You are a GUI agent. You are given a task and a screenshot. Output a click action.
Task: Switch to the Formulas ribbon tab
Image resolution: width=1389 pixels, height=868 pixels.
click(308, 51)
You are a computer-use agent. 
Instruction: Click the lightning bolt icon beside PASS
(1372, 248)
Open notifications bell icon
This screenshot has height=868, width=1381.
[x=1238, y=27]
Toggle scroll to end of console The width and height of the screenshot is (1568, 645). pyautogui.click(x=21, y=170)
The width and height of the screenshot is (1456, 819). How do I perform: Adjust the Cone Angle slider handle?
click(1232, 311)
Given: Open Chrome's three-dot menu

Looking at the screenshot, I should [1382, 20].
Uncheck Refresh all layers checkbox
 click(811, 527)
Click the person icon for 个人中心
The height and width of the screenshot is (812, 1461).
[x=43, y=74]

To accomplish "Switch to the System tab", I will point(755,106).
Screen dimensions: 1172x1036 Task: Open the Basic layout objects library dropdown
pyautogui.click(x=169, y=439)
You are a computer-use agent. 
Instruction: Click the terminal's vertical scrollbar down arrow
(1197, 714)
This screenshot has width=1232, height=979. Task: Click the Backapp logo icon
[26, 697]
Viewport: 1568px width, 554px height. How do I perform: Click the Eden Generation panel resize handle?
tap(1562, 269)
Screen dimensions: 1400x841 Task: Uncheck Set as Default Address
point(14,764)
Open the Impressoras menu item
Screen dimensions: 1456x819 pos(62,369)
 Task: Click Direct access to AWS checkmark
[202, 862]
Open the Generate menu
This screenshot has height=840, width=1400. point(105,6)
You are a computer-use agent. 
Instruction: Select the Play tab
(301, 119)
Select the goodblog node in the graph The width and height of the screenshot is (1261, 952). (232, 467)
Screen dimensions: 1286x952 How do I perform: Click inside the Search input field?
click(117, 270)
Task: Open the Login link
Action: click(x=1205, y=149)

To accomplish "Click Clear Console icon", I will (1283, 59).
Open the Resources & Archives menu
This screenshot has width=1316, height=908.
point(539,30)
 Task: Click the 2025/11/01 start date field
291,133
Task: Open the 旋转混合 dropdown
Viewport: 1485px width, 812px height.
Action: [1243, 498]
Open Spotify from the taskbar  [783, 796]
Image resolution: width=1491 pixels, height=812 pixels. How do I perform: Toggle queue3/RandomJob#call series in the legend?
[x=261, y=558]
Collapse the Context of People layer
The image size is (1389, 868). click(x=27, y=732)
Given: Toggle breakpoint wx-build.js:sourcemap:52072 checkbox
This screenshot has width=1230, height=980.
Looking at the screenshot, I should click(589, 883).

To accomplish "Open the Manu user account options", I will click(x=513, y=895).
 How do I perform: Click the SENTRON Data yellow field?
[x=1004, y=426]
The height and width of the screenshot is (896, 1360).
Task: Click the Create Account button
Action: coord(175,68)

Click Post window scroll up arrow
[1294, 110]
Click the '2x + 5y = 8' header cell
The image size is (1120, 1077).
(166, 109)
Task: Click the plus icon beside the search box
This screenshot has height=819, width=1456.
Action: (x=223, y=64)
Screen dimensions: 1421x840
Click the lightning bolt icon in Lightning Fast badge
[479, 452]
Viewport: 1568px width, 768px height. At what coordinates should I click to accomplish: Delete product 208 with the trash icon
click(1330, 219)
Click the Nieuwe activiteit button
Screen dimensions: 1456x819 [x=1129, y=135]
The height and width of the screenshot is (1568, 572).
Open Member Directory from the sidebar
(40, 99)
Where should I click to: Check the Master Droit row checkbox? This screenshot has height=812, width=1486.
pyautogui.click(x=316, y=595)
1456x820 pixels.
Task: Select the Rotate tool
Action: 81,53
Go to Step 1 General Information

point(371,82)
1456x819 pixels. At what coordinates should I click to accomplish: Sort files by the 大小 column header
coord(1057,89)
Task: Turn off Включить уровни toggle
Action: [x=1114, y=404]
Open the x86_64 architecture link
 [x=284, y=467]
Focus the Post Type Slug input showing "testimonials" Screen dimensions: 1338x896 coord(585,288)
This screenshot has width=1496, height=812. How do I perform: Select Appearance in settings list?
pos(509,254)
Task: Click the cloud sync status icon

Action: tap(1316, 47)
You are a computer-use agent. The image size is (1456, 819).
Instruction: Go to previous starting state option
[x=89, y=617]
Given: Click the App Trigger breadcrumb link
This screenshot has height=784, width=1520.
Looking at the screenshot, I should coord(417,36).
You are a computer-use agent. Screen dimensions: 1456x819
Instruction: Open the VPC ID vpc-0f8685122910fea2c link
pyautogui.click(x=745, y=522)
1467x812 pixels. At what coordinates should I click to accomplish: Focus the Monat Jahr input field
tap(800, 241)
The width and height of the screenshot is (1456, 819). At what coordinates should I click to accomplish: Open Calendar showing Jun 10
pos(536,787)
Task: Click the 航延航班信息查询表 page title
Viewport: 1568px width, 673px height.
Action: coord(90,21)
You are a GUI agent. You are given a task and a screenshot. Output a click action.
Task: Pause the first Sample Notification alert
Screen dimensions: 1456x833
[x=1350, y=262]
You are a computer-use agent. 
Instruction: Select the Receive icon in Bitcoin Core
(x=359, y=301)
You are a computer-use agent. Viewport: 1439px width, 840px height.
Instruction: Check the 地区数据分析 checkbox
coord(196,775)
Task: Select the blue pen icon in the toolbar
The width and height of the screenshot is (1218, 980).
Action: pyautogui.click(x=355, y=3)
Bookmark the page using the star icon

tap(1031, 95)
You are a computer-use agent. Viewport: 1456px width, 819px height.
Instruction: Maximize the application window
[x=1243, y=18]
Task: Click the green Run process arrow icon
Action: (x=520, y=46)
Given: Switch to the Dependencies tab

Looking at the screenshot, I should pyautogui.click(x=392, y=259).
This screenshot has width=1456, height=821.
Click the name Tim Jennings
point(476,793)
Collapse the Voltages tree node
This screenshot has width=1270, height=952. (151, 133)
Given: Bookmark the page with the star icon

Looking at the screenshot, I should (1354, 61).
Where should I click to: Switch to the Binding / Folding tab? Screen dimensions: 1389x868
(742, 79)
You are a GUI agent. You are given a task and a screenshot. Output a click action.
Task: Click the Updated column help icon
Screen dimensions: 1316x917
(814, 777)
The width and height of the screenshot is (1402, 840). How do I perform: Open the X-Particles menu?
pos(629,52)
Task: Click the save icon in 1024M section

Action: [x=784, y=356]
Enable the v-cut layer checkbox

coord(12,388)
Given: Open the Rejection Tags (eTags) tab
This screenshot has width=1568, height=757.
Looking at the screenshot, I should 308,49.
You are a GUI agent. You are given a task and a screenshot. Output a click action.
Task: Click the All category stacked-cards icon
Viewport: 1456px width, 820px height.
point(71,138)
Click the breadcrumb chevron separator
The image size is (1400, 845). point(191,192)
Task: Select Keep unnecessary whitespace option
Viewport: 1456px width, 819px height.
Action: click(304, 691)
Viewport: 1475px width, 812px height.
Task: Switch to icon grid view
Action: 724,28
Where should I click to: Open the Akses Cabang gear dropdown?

________________

The answer must be the complete set of entries, retyped exactly.

▸ Solution below
You are a GUI agent. You are given a task and a screenshot. Output a click action.
Task: Switch to the Formulas ribbon tab
Image resolution: width=1389 pixels, height=868 pixels.
click(308, 51)
You are a computer-use agent. 
Instruction: Click the lightning bolt icon beside PASS
(1372, 248)
Open notifications bell icon
This screenshot has height=868, width=1381.
[x=1238, y=27]
Toggle scroll to end of console The width and height of the screenshot is (1568, 645). pyautogui.click(x=21, y=170)
The width and height of the screenshot is (1456, 819). How do I perform: Adjust the Cone Angle slider handle?
click(1232, 311)
Given: Open Chrome's three-dot menu

Looking at the screenshot, I should [1382, 20].
Uncheck Refresh all layers checkbox
 click(811, 527)
Click the person icon for 个人中心
The height and width of the screenshot is (812, 1461).
[x=43, y=74]

To accomplish "Switch to the System tab", I will point(755,106).
Screen dimensions: 1172x1036 Task: Open the Basic layout objects library dropdown
pyautogui.click(x=169, y=439)
You are a computer-use agent. 
Instruction: Click the terminal's vertical scrollbar down arrow
(1197, 714)
This screenshot has width=1232, height=979. Task: Click the Backapp logo icon
[26, 697]
Viewport: 1568px width, 554px height. How do I perform: Click the Eden Generation panel resize handle?
tap(1562, 269)
Screen dimensions: 1400x841 Task: Uncheck Set as Default Address
point(14,764)
Open the Impressoras menu item
Screen dimensions: 1456x819 pos(62,369)
 Task: Click Direct access to AWS checkmark
[202, 862]
Open the Generate menu
This screenshot has height=840, width=1400. point(105,6)
You are a computer-use agent. 
Instruction: Select the Play tab
(301, 119)
Select the goodblog node in the graph The width and height of the screenshot is (1261, 952). (232, 467)
Screen dimensions: 1286x952 How do I perform: Click inside the Search input field?
click(117, 270)
Task: Open the Login link
Action: click(x=1205, y=149)

To accomplish "Click Clear Console icon", I will (1283, 59).
Open the Resources & Archives menu
This screenshot has width=1316, height=908.
point(539,30)
 Task: Click the 2025/11/01 start date field
291,133
Task: Open the 旋转混合 dropdown
Viewport: 1485px width, 812px height.
Action: [1243, 498]
Open Spotify from the taskbar  [783, 796]
Image resolution: width=1491 pixels, height=812 pixels. How do I perform: Toggle queue3/RandomJob#call series in the legend?
[x=261, y=558]
Collapse the Context of People layer
The image size is (1389, 868). click(x=27, y=732)
Given: Toggle breakpoint wx-build.js:sourcemap:52072 checkbox
This screenshot has width=1230, height=980.
Looking at the screenshot, I should click(589, 883).

To accomplish "Open the Manu user account options", I will click(x=513, y=895).
 How do I perform: Click the SENTRON Data yellow field?
[x=1004, y=426]
The height and width of the screenshot is (896, 1360).
Task: Click the Create Account button
Action: coord(175,68)

Click Post window scroll up arrow
[1294, 110]
Click the '2x + 5y = 8' header cell
The image size is (1120, 1077).
(166, 109)
Task: Click the plus icon beside the search box
This screenshot has height=819, width=1456.
Action: (x=223, y=64)
Screen dimensions: 1421x840
Click the lightning bolt icon in Lightning Fast badge
[479, 452]
Viewport: 1568px width, 768px height. At what coordinates should I click to accomplish: Delete product 208 with the trash icon
click(1330, 219)
Click the Nieuwe activiteit button
Screen dimensions: 1456x819 [x=1129, y=135]
The height and width of the screenshot is (1568, 572).
Open Member Directory from the sidebar
(40, 99)
Where should I click to: Check the Master Droit row checkbox? This screenshot has height=812, width=1486.
pyautogui.click(x=316, y=595)
1456x820 pixels.
Task: Select the Rotate tool
Action: 81,53
Go to Step 1 General Information

point(371,82)
1456x819 pixels. At what coordinates should I click to accomplish: Sort files by the 大小 column header
coord(1057,89)
Task: Turn off Включить уровни toggle
Action: [x=1114, y=404]
Open the x86_64 architecture link
 [x=284, y=467]
Focus the Post Type Slug input showing "testimonials" Screen dimensions: 1338x896 coord(585,288)
This screenshot has width=1496, height=812. How do I perform: Select Appearance in settings list?
pos(509,254)
Task: Click the cloud sync status icon

Action: tap(1316, 47)
You are a computer-use agent. The image size is (1456, 819).
Instruction: Go to previous starting state option
[x=89, y=617]
Given: Click the App Trigger breadcrumb link
This screenshot has height=784, width=1520.
Looking at the screenshot, I should coord(417,36).
You are a computer-use agent. Screen dimensions: 1456x819
Instruction: Open the VPC ID vpc-0f8685122910fea2c link
pyautogui.click(x=745, y=522)
1467x812 pixels. At what coordinates should I click to accomplish: Focus the Monat Jahr input field
tap(800, 241)
The width and height of the screenshot is (1456, 819). At what coordinates should I click to accomplish: Open Calendar showing Jun 10
pos(536,787)
Task: Click the 航延航班信息查询表 page title
Viewport: 1568px width, 673px height.
Action: coord(90,21)
You are a GUI agent. You are given a task and a screenshot. Output a click action.
Task: Pause the first Sample Notification alert
Screen dimensions: 1456x833
[x=1350, y=262]
You are a computer-use agent. 
Instruction: Select the Receive icon in Bitcoin Core
(x=359, y=301)
You are a computer-use agent. Viewport: 1439px width, 840px height.
Instruction: Check the 地区数据分析 checkbox
coord(196,775)
Task: Select the blue pen icon in the toolbar
The width and height of the screenshot is (1218, 980).
Action: pyautogui.click(x=355, y=3)
Bookmark the page using the star icon

tap(1031, 95)
You are a computer-use agent. Viewport: 1456px width, 819px height.
Instruction: Maximize the application window
[x=1243, y=18]
Task: Click the green Run process arrow icon
Action: (x=520, y=46)
Given: Switch to the Dependencies tab

Looking at the screenshot, I should pyautogui.click(x=392, y=259).
This screenshot has width=1456, height=821.
Click the name Tim Jennings
point(476,793)
Collapse the Voltages tree node
This screenshot has width=1270, height=952. (151, 133)
Given: Bookmark the page with the star icon

Looking at the screenshot, I should (1354, 61).
Where should I click to: Switch to the Binding / Folding tab? Screen dimensions: 1389x868
(742, 79)
You are a GUI agent. You are given a task and a screenshot. Output a click action.
Task: Click the Updated column help icon
Screen dimensions: 1316x917
(814, 777)
The width and height of the screenshot is (1402, 840). How do I perform: Open the X-Particles menu?
pos(629,52)
Task: Click the save icon in 1024M section

Action: [x=784, y=356]
Enable the v-cut layer checkbox

coord(12,388)
Given: Open the Rejection Tags (eTags) tab
This screenshot has width=1568, height=757.
Looking at the screenshot, I should 308,49.
You are a GUI agent. You are given a task and a screenshot. Output a click action.
Task: Click the All category stacked-cards icon
Viewport: 1456px width, 820px height.
point(71,138)
Click the breadcrumb chevron separator
The image size is (1400, 845). point(191,192)
Task: Select Keep unnecessary whitespace option
Viewport: 1456px width, 819px height.
Action: click(304, 691)
Viewport: 1475px width, 812px height.
Task: Switch to icon grid view
Action: 724,28
Where should I click to: Open the Akses Cabang gear dropdown?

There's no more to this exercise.